Dec 1, 2004 12:00 PM, By Ken Micallef

Almost 15 years after the birth of contemporary electronica, the genre's fate is uncertain. But Neotropic's White Rabbits (Mush, 2004) shows the longtime Ninja Tune artist busily exploring new avenues of self-expression, and they're not entirely electronic. Playing a Westfield Stratocaster guitar (sometimes with an EBow), a flute, a Rhodes piano, a glockenspiel and percussion processed through a 500MHz iBook G3 laptop with Apple Logic Audio, Neotropic (aka Riz Maslen) then transported her sounds to Minneapolis to work with members of fellow Ninja Tune act Fog. With a band of bass, keyboards and two drummers swirling through her otherworldly mixes, Maslen was refreshed.

“It was different for me to work somewhere where there is really a music community, unlike in London,” Maslen explains. “There is a community in London, but it is very spread out. Minneapolis is so small; everyone knows each other. It was great to go to someone's house and set up my laptop and just record it all there as it happened.”

Maslen's “New Cross” and “Inch Inch” — soothing tracks with sprightly drumming, nebulous bass and ringing Bill Frisell — style guitar — recall ECM Records chamber jazz. Closing doors, broken conversations and unidentifiable sounds glide through the mix like a wayward drunk stumbling down a dark hallway. As White Rabbits progresses, it turns more bizarre, as in the disembodied voice and crunching beats of “Magpies” and the neck-cracking synthesizer loops of “Odity Round-a-Heights.” Although Maslen and her band play live instruments, nothing is as it seems.

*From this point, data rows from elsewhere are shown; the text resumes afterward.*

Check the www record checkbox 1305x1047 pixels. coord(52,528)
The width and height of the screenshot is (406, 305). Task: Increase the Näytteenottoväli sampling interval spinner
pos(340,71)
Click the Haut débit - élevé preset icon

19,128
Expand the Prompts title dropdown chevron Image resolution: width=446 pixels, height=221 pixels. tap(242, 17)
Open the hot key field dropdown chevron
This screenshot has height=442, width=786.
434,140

“I took all my skeleton tracks of ideas and got each musician to improvise on top of them,” she says. “I would then become more inspired and do more back at home. I might play flute or guitar or add strings. But every track started off very differently than how it ended up. I spent a lot of time processing the sounds though analog and digital gear.”

Maslen used Cycling '74 Pluggo, Steinberg Cubase and various VST plug-ins for composing and a MOTU 828 FireWire interface for performance duties. “I bounced the stereo tracks down from Cubase, and I use Ableton Live,” Maslen says. “I am a real software whore in that respect. I use everything internally, though I have an old compressor at home and an Alesis MidiVerb. I still use those, but everything else is onboard. Live, I use the Mark of the Unicorn interface to send a click to the drummer, so he has the song in one ear and the click in the other. And we are still running some of the rhythm tracks I composed from the laptop. It is a mixture of electronic and live drumming.”

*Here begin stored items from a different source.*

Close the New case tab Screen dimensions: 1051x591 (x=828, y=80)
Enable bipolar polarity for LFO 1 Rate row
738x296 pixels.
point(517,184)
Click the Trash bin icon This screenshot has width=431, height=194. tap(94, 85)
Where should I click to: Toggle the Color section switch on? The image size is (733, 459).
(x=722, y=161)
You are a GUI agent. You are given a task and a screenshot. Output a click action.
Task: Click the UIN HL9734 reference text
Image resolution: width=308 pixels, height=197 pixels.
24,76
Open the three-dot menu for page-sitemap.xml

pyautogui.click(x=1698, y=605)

Clocking in at nine minutes and 32 seconds, “Feelin' Remote” is a rolling aural travelogue that floats from some sweltering Old West town (harmonica, country-plucked guitar) to a zippy Parisian village (willowy flutes, trip-hop beats) to a nightmarish night in urban America (malevolent beats, dark strings, ominous stalking sounds). “Joe Luke” is even bleaker, delving deeper into Maslen's ambient horror-show world, whereas “If We Were Trees” is a demented nursery rhyme on which Maslen croaks, “You're doing my head in,” as the music floats around her like a ghost. Her found sounds figure greatly into these tracks.

“I traveled a lot in the past two years, and I constantly had my MiniDisc recorder with me,” Maslen says. “I recorded rainstorms in Prague, snow in Minneapolis, beaches near my home in Suffolk, my street, getting on the bus. I use these German binaural mics that I put in my ears, so you don't even need to walk around with a mic in hand. You get this great stereo sound. They are more covert. For the next album, I will record my friends and not tell them!”

As for the specter-centric appraisal of her work, Maslen partly agrees, partly disagrees. “That ghostly sound wasn't a conscious thing,” she says. “Even though outwardly I don't give off that air of darkness, it is very much present in my unconscious psyche. My music is who I am, and a lot of it is emotionally led. This album has been a roller-coaster. It is ghostly, but I don't hear that anymore.”